--- INSTRUCTIONS TO FOLLOW ---
Each record below is to be restated word for word.
### EXTRACTED ENTRIES
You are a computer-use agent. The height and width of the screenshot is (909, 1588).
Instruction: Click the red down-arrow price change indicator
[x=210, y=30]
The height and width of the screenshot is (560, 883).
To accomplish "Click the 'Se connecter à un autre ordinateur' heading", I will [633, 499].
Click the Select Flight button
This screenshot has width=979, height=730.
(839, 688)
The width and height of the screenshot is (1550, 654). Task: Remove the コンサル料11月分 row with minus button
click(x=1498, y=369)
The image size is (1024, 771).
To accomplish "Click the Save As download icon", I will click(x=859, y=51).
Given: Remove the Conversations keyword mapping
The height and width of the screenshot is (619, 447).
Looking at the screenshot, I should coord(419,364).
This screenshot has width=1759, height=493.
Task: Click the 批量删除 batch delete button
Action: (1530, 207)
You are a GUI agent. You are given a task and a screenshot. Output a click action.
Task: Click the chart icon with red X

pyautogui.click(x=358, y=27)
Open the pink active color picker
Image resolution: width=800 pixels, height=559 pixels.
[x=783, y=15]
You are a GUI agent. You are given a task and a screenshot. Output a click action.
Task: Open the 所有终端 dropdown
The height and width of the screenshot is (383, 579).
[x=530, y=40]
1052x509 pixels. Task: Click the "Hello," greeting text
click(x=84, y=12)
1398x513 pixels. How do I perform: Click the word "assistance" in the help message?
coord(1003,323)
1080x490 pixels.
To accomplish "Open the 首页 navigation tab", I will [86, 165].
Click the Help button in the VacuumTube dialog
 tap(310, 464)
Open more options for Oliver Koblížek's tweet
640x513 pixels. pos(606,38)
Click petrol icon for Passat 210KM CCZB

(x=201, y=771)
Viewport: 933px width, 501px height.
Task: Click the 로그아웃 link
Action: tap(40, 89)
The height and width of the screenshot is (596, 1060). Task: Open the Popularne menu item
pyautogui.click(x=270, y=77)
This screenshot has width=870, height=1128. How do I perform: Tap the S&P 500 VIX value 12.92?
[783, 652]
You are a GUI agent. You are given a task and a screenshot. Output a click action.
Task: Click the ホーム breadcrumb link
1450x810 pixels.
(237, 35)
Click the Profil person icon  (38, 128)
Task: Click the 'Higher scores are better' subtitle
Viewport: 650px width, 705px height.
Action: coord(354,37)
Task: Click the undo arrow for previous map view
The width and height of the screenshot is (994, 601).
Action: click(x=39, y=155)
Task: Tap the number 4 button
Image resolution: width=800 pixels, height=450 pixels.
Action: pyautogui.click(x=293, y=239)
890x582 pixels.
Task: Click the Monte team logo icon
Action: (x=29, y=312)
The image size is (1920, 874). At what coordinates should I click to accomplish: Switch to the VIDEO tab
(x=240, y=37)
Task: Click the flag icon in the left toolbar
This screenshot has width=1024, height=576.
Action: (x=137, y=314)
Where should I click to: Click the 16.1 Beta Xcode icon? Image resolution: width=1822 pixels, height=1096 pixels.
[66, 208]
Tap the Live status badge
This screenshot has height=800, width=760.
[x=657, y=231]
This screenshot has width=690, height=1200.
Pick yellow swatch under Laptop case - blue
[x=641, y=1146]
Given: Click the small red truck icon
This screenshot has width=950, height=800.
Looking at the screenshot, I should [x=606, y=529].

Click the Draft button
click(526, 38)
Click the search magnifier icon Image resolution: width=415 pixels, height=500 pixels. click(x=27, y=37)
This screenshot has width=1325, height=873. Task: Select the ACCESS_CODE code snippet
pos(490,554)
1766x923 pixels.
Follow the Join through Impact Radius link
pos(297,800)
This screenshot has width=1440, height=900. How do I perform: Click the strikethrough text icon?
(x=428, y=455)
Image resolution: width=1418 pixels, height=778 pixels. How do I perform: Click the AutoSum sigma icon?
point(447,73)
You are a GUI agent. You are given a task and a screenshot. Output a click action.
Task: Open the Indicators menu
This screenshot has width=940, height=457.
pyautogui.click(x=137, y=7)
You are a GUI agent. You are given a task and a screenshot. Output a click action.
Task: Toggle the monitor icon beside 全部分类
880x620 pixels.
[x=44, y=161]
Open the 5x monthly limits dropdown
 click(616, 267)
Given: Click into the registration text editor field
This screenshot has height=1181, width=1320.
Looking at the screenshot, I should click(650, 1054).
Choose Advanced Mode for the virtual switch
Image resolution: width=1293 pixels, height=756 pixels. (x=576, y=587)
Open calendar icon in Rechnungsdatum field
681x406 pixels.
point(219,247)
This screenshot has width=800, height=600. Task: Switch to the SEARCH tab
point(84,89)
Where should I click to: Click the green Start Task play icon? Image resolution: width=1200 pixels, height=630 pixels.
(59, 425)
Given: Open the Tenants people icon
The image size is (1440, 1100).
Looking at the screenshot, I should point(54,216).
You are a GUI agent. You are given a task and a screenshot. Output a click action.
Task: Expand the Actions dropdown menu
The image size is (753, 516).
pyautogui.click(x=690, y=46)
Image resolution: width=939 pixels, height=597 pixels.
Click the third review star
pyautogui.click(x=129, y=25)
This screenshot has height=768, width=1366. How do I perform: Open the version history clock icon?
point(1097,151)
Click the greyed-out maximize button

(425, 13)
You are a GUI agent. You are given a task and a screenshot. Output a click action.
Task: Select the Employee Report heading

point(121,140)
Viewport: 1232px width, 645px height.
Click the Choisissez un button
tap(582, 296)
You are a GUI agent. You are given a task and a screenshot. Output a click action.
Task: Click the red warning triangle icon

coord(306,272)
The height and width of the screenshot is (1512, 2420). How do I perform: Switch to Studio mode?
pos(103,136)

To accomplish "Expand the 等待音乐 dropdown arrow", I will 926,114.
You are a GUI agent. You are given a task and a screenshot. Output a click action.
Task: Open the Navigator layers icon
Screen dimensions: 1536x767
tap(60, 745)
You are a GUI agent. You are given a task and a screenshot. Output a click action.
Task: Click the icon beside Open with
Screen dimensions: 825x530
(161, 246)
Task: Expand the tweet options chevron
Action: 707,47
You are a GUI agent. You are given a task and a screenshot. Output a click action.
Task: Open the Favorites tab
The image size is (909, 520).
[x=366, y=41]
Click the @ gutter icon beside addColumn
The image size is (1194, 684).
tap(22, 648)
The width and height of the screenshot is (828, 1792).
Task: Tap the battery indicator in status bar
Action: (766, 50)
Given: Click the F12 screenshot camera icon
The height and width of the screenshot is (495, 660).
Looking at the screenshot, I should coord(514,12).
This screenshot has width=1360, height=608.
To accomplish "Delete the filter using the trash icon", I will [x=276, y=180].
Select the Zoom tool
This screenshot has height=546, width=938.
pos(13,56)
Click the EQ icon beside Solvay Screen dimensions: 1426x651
######
--- RESPONSE TO THIS EXERCISE ---
You are a computer-use agent. The height and width of the screenshot is (909, 1588).
Instruction: Click the red down-arrow price change indicator
[x=210, y=30]
The height and width of the screenshot is (560, 883).
To accomplish "Click the 'Se connecter à un autre ordinateur' heading", I will [633, 499].
Click the Select Flight button
This screenshot has width=979, height=730.
(839, 688)
The width and height of the screenshot is (1550, 654). Task: Remove the コンサル料11月分 row with minus button
click(x=1498, y=369)
The image size is (1024, 771).
To accomplish "Click the Save As download icon", I will click(x=859, y=51).
Given: Remove the Conversations keyword mapping
The height and width of the screenshot is (619, 447).
Looking at the screenshot, I should coord(419,364).
This screenshot has width=1759, height=493.
Task: Click the 批量删除 batch delete button
Action: (1530, 207)
You are a GUI agent. You are given a task and a screenshot. Output a click action.
Task: Click the chart icon with red X

pyautogui.click(x=358, y=27)
Open the pink active color picker
Image resolution: width=800 pixels, height=559 pixels.
[x=783, y=15]
You are a GUI agent. You are given a task and a screenshot. Output a click action.
Task: Open the 所有终端 dropdown
The height and width of the screenshot is (383, 579).
[x=530, y=40]
1052x509 pixels. Task: Click the "Hello," greeting text
click(x=84, y=12)
1398x513 pixels. How do I perform: Click the word "assistance" in the help message?
coord(1003,323)
1080x490 pixels.
To accomplish "Open the 首页 navigation tab", I will [86, 165].
Click the Help button in the VacuumTube dialog
 tap(310, 464)
Open more options for Oliver Koblížek's tweet
640x513 pixels. pos(606,38)
Click petrol icon for Passat 210KM CCZB

(x=201, y=771)
Viewport: 933px width, 501px height.
Task: Click the 로그아웃 link
Action: tap(40, 89)
The height and width of the screenshot is (596, 1060). Task: Open the Popularne menu item
pyautogui.click(x=270, y=77)
This screenshot has width=870, height=1128. How do I perform: Tap the S&P 500 VIX value 12.92?
[783, 652]
You are a GUI agent. You are given a task and a screenshot. Output a click action.
Task: Click the ホーム breadcrumb link
1450x810 pixels.
(237, 35)
Click the Profil person icon  (38, 128)
Task: Click the 'Higher scores are better' subtitle
Viewport: 650px width, 705px height.
Action: coord(354,37)
Task: Click the undo arrow for previous map view
The width and height of the screenshot is (994, 601).
Action: click(x=39, y=155)
Task: Tap the number 4 button
Image resolution: width=800 pixels, height=450 pixels.
Action: pyautogui.click(x=293, y=239)
890x582 pixels.
Task: Click the Monte team logo icon
Action: (x=29, y=312)
The image size is (1920, 874). At what coordinates should I click to accomplish: Switch to the VIDEO tab
(x=240, y=37)
Task: Click the flag icon in the left toolbar
This screenshot has width=1024, height=576.
Action: (x=137, y=314)
Where should I click to: Click the 16.1 Beta Xcode icon? Image resolution: width=1822 pixels, height=1096 pixels.
[66, 208]
Tap the Live status badge
This screenshot has height=800, width=760.
[x=657, y=231]
This screenshot has width=690, height=1200.
Pick yellow swatch under Laptop case - blue
[x=641, y=1146]
Given: Click the small red truck icon
This screenshot has width=950, height=800.
Looking at the screenshot, I should [x=606, y=529].

Click the Draft button
click(526, 38)
Click the search magnifier icon Image resolution: width=415 pixels, height=500 pixels. click(x=27, y=37)
This screenshot has width=1325, height=873. Task: Select the ACCESS_CODE code snippet
pos(490,554)
1766x923 pixels.
Follow the Join through Impact Radius link
pos(297,800)
This screenshot has width=1440, height=900. How do I perform: Click the strikethrough text icon?
(x=428, y=455)
Image resolution: width=1418 pixels, height=778 pixels. How do I perform: Click the AutoSum sigma icon?
point(447,73)
You are a GUI agent. You are given a task and a screenshot. Output a click action.
Task: Open the Indicators menu
This screenshot has width=940, height=457.
pyautogui.click(x=137, y=7)
You are a GUI agent. You are given a task and a screenshot. Output a click action.
Task: Toggle the monitor icon beside 全部分类
880x620 pixels.
[x=44, y=161]
Open the 5x monthly limits dropdown
 click(616, 267)
Given: Click into the registration text editor field
This screenshot has height=1181, width=1320.
Looking at the screenshot, I should click(650, 1054).
Choose Advanced Mode for the virtual switch
Image resolution: width=1293 pixels, height=756 pixels. (x=576, y=587)
Open calendar icon in Rechnungsdatum field
681x406 pixels.
point(219,247)
This screenshot has width=800, height=600. Task: Switch to the SEARCH tab
point(84,89)
Where should I click to: Click the green Start Task play icon? Image resolution: width=1200 pixels, height=630 pixels.
(59, 425)
Given: Open the Tenants people icon
The image size is (1440, 1100).
Looking at the screenshot, I should point(54,216).
You are a GUI agent. You are given a task and a screenshot. Output a click action.
Task: Expand the Actions dropdown menu
The image size is (753, 516).
pyautogui.click(x=690, y=46)
Image resolution: width=939 pixels, height=597 pixels.
Click the third review star
pyautogui.click(x=129, y=25)
This screenshot has height=768, width=1366. How do I perform: Open the version history clock icon?
point(1097,151)
Click the greyed-out maximize button

(425, 13)
You are a GUI agent. You are given a task and a screenshot. Output a click action.
Task: Select the Employee Report heading

point(121,140)
Viewport: 1232px width, 645px height.
Click the Choisissez un button
tap(582, 296)
You are a GUI agent. You are given a task and a screenshot. Output a click action.
Task: Click the red warning triangle icon

coord(306,272)
The height and width of the screenshot is (1512, 2420). How do I perform: Switch to Studio mode?
pos(103,136)

To accomplish "Expand the 等待音乐 dropdown arrow", I will 926,114.
You are a GUI agent. You are given a task and a screenshot. Output a click action.
Task: Open the Navigator layers icon
Screen dimensions: 1536x767
tap(60, 745)
You are a GUI agent. You are given a task and a screenshot. Output a click action.
Task: Click the icon beside Open with
Screen dimensions: 825x530
(161, 246)
Task: Expand the tweet options chevron
Action: 707,47
You are a GUI agent. You are given a task and a screenshot. Output a click action.
Task: Open the Favorites tab
The image size is (909, 520).
[x=366, y=41]
Click the @ gutter icon beside addColumn
The image size is (1194, 684).
tap(22, 648)
The width and height of the screenshot is (828, 1792).
Task: Tap the battery indicator in status bar
Action: (766, 50)
Given: Click the F12 screenshot camera icon
The height and width of the screenshot is (495, 660).
Looking at the screenshot, I should coord(514,12).
This screenshot has width=1360, height=608.
To accomplish "Delete the filter using the trash icon", I will [x=276, y=180].
Select the Zoom tool
This screenshot has height=546, width=938.
pos(13,56)
Click the EQ icon beside Solvay Screen dimensions: 1426x651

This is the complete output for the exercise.